# [EXERCISE BRIEF]
Take the lines below beginning at the line that has "Tri : (250, 279)" and stopping after the line that has "Mon compte (195, 1444)", and print them exactly as they are, with no other lines.

# [SOURCE RECORDS]
■ ■ ■ ■
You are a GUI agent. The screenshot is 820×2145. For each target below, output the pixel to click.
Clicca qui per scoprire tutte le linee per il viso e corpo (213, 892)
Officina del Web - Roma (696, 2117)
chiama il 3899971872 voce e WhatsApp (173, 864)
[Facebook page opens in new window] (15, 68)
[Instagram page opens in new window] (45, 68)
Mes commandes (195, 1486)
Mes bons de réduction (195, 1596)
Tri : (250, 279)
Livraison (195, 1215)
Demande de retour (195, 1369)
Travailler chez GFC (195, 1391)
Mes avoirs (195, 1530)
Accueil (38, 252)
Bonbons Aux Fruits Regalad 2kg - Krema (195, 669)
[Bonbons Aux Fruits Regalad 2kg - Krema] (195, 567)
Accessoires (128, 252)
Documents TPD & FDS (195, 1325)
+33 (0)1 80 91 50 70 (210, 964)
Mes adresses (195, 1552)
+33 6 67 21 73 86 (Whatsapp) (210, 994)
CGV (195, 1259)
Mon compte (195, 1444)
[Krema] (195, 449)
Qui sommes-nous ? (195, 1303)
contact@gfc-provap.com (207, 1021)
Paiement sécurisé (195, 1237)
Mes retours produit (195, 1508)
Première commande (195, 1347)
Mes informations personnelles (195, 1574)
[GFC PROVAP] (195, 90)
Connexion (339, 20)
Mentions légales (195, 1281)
■ ■ ■ ■
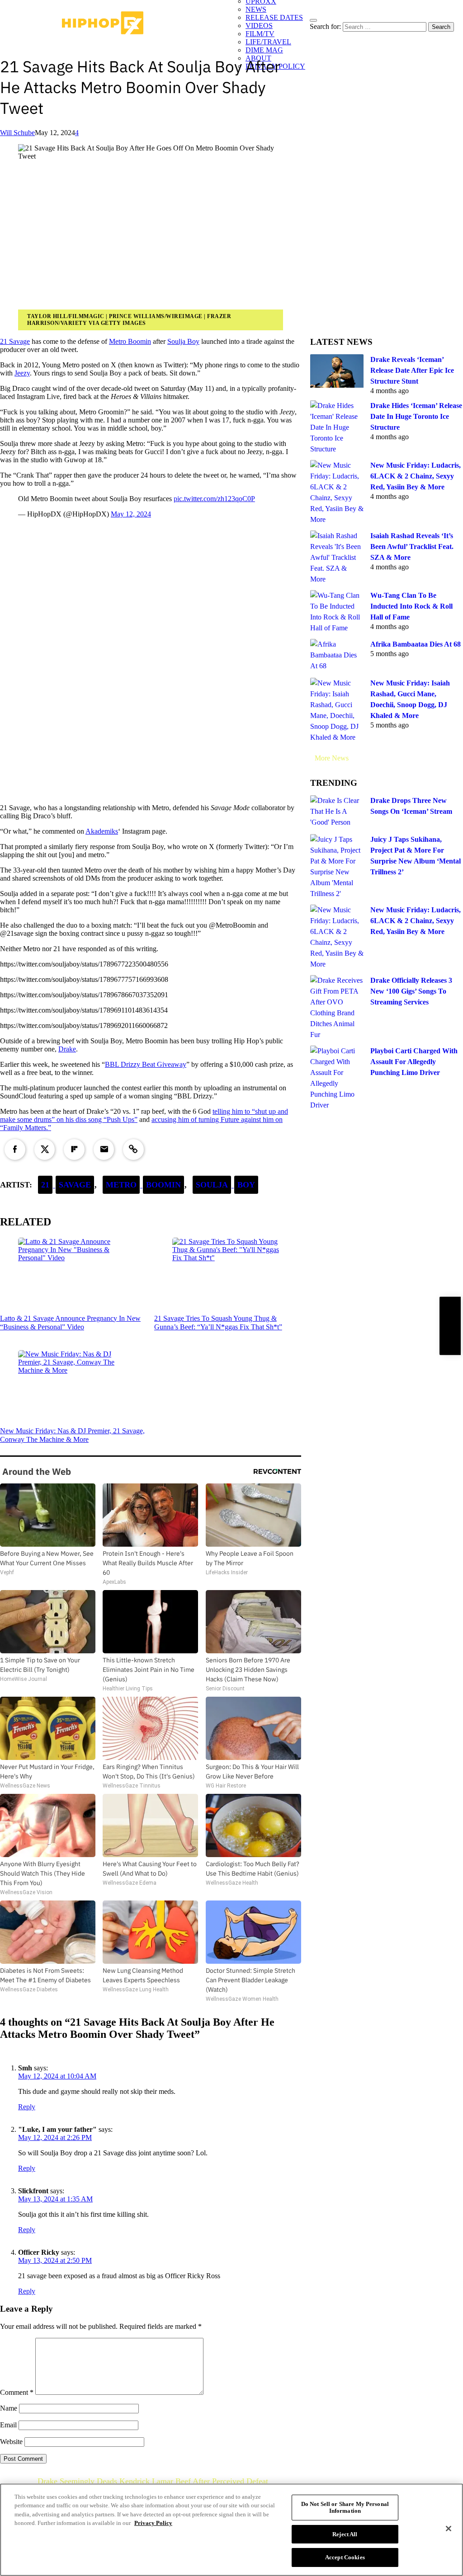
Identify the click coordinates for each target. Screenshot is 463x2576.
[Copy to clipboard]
■ ■ ■ ■
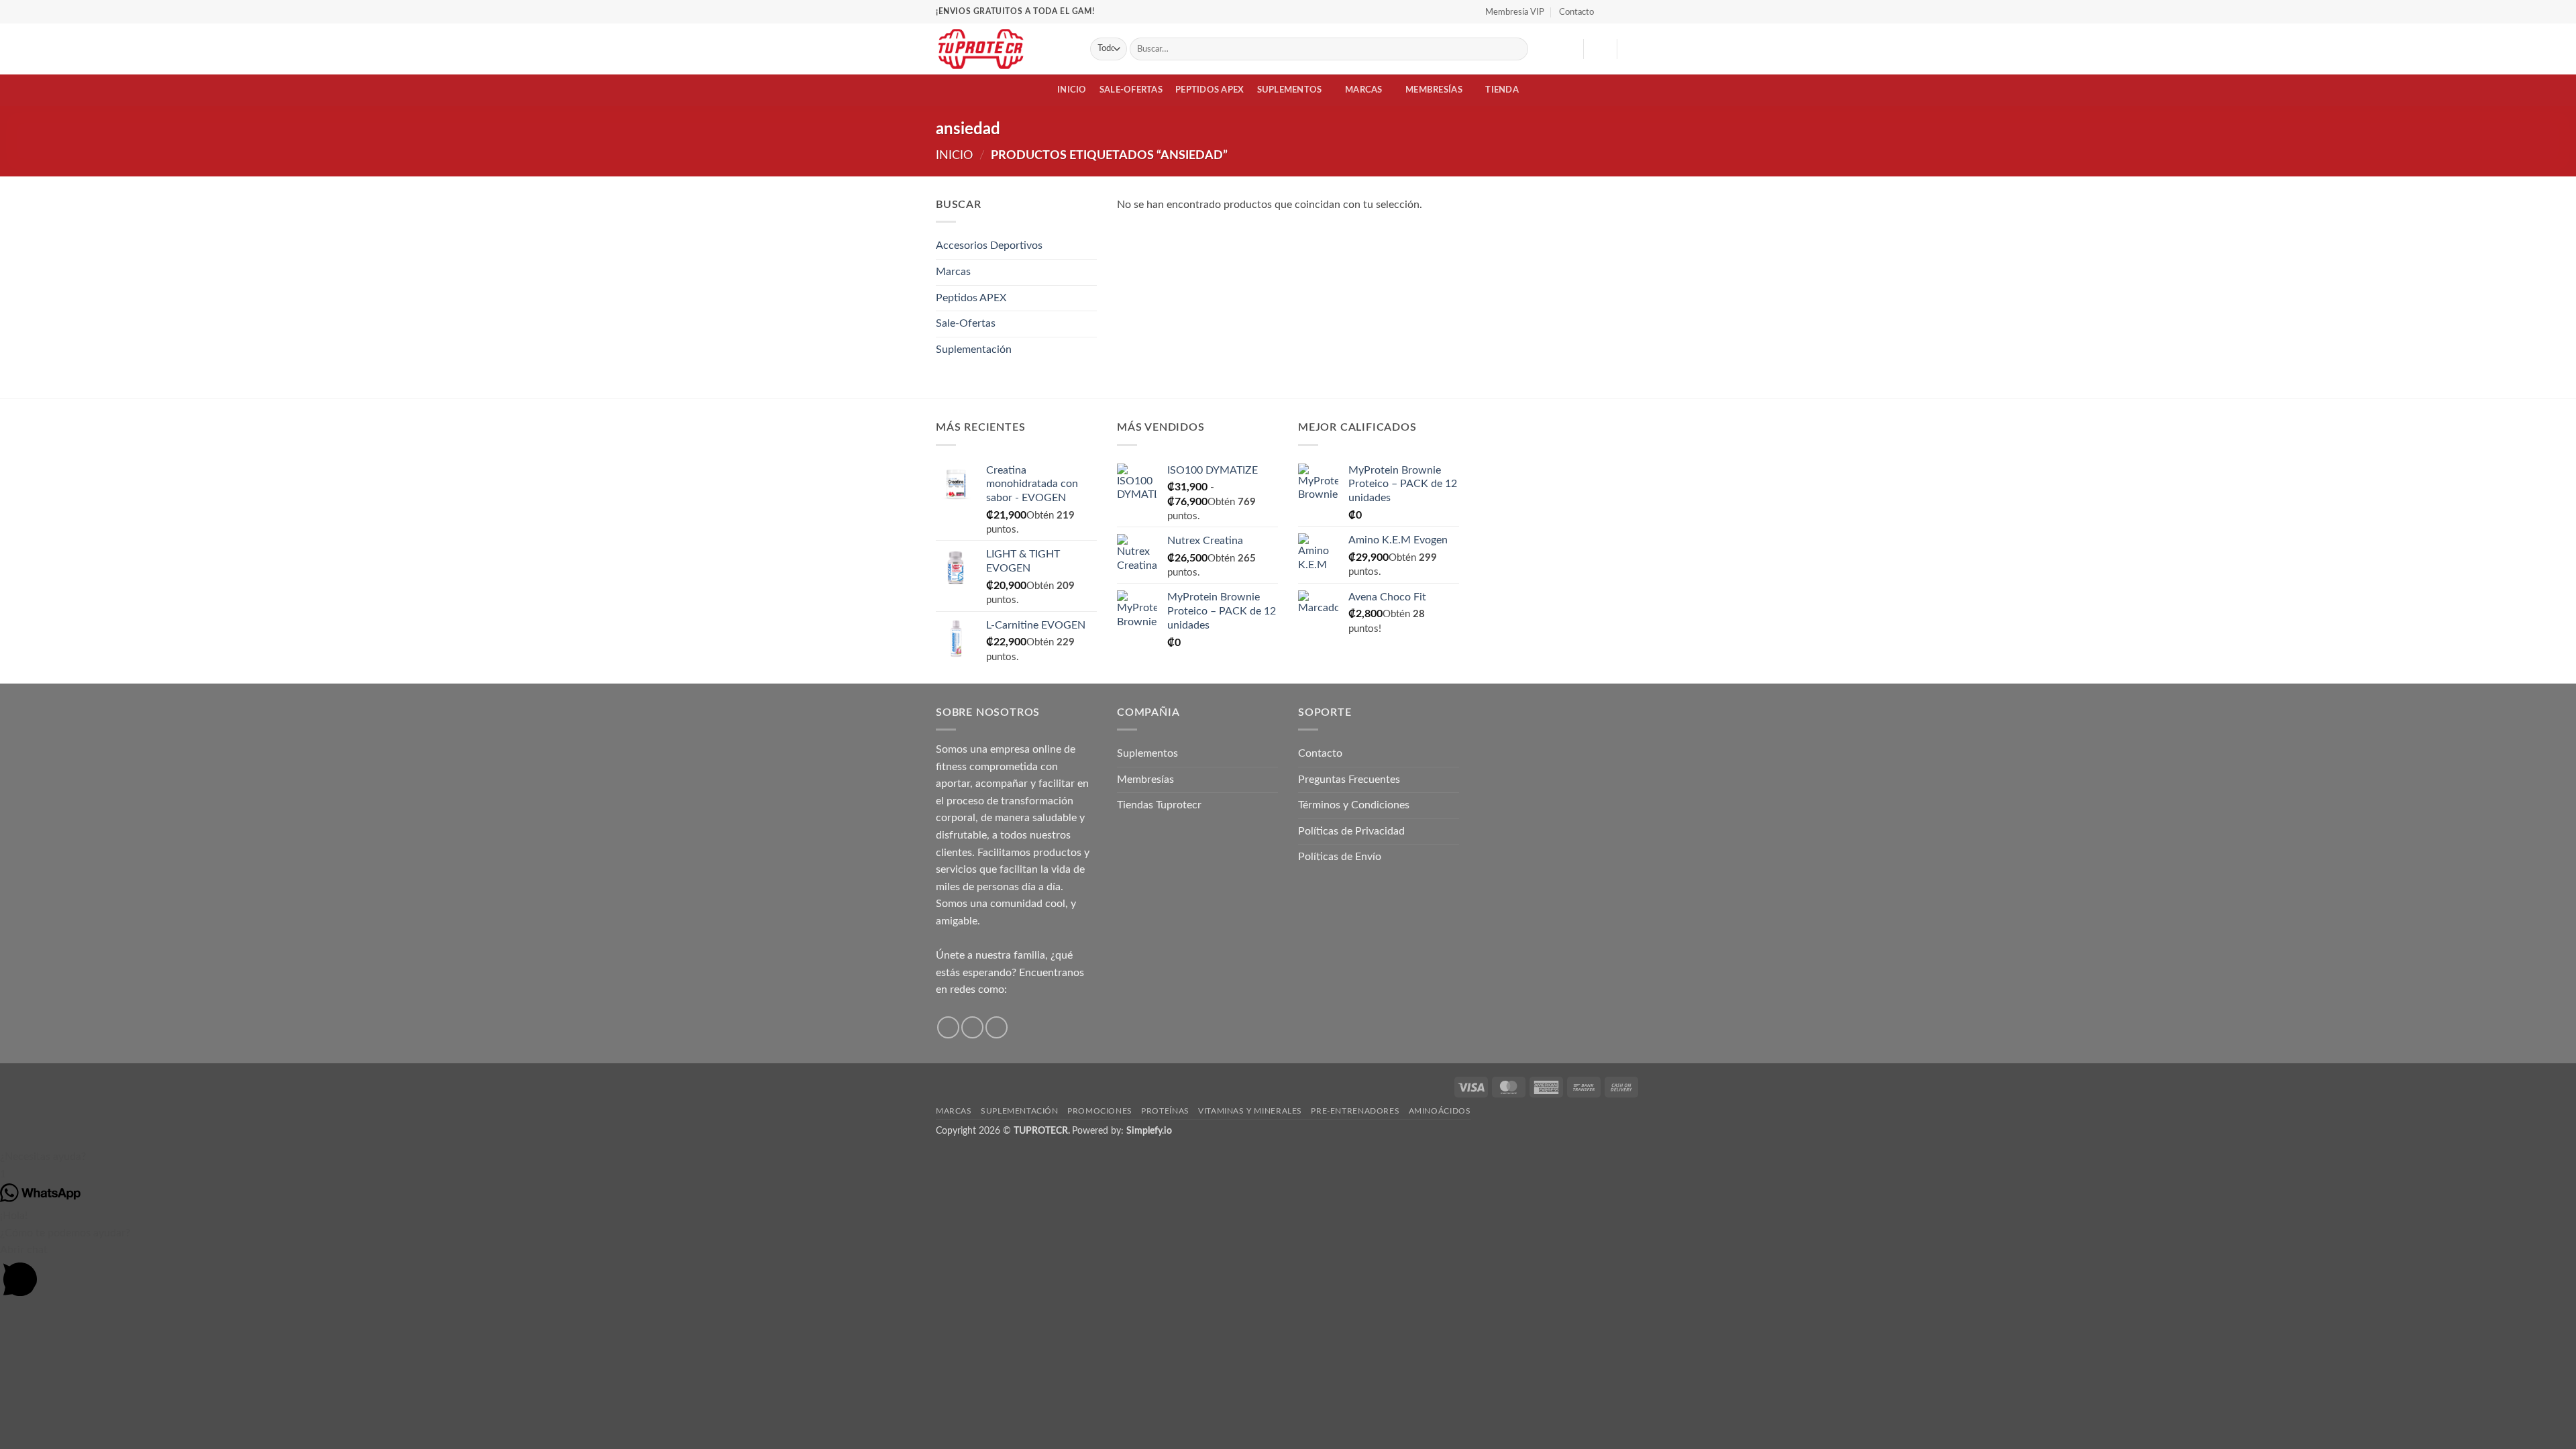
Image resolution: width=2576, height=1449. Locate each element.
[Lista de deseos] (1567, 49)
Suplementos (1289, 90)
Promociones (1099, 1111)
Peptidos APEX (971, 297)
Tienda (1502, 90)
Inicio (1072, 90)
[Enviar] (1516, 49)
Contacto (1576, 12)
■ ■ ■ ■
# [RESPONSE TO THE TASK]
Tri : (250, 279)
Livraison (195, 1215)
Demande de retour (195, 1369)
Travailler chez GFC (195, 1391)
Mes avoirs (195, 1530)
Accueil (38, 252)
Bonbons Aux Fruits Regalad 2kg - Krema (195, 669)
[Bonbons Aux Fruits Regalad 2kg - Krema] (195, 567)
Accessoires (128, 252)
Documents TPD & FDS (195, 1325)
+33 (0)1 80 91 50 70 (210, 964)
Mes adresses (195, 1552)
+33 6 67 21 73 86 (Whatsapp) (210, 994)
CGV (195, 1259)
Mon compte (195, 1444)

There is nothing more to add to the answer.